DATA IN THIS EXERCISE.
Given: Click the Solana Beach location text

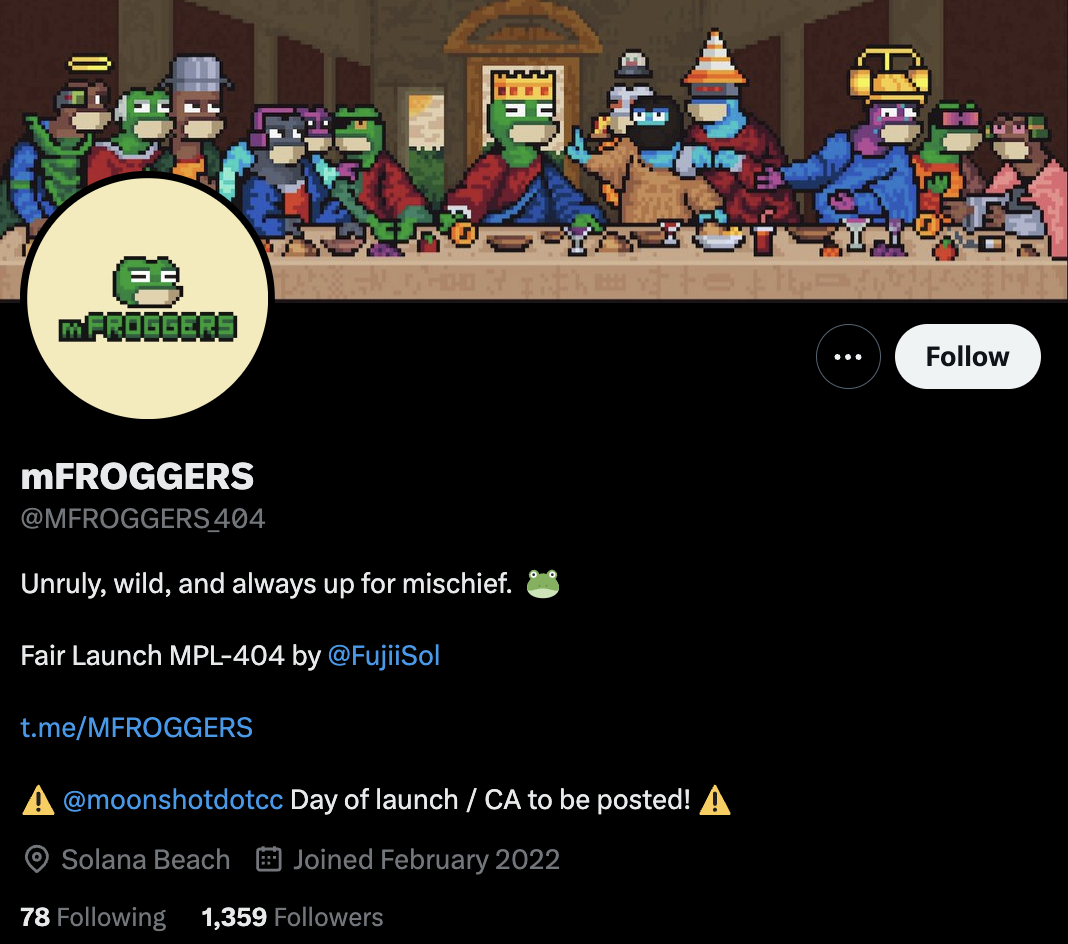Looking at the screenshot, I should pos(146,860).
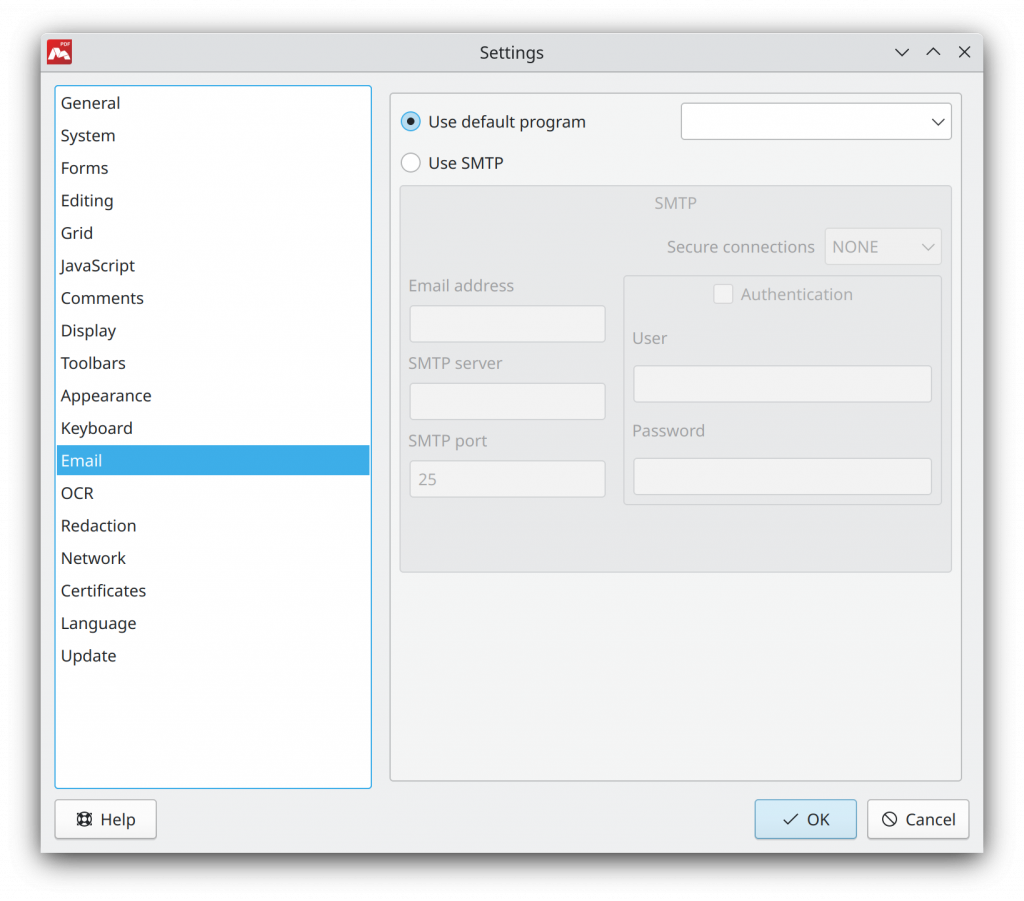Select the Toolbars settings entry

coord(92,362)
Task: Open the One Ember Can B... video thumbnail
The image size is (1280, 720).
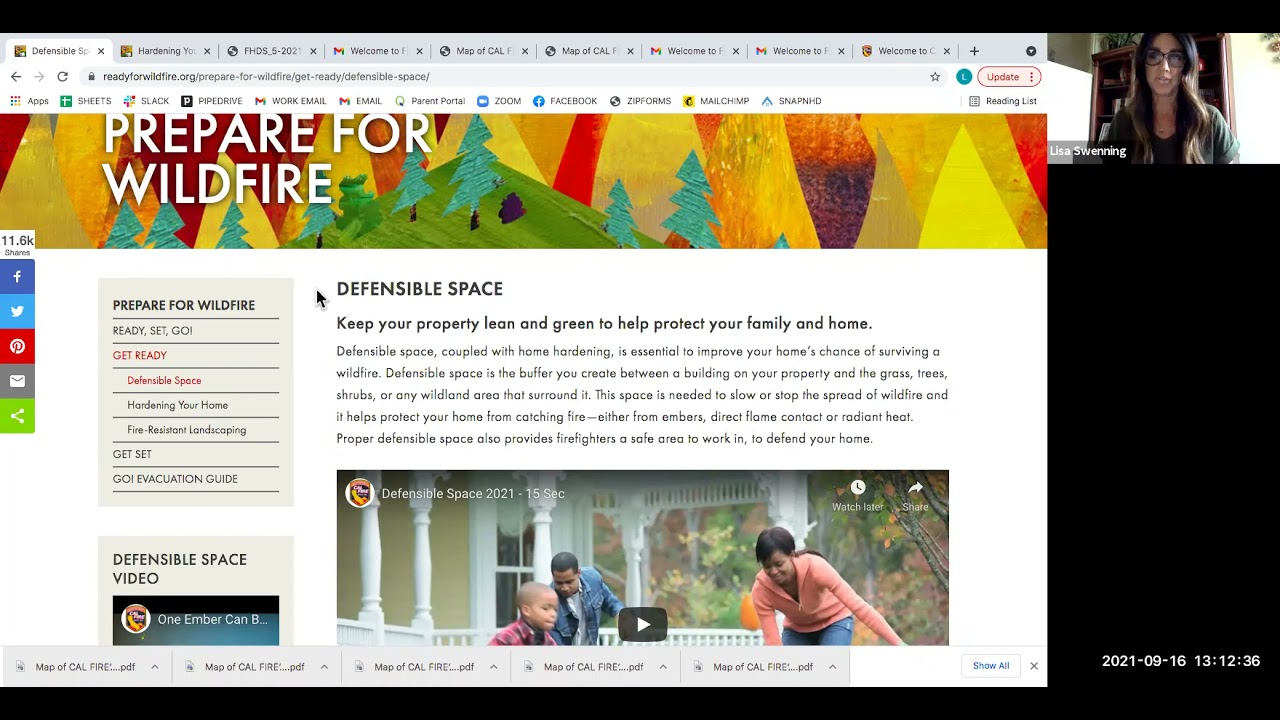Action: (196, 621)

AIM.
List every line of the rows above that contains the string "Task", matching case exactly.

RESULT OF THE EXERCISE.
Task: Open the One Ember Can B... video thumbnail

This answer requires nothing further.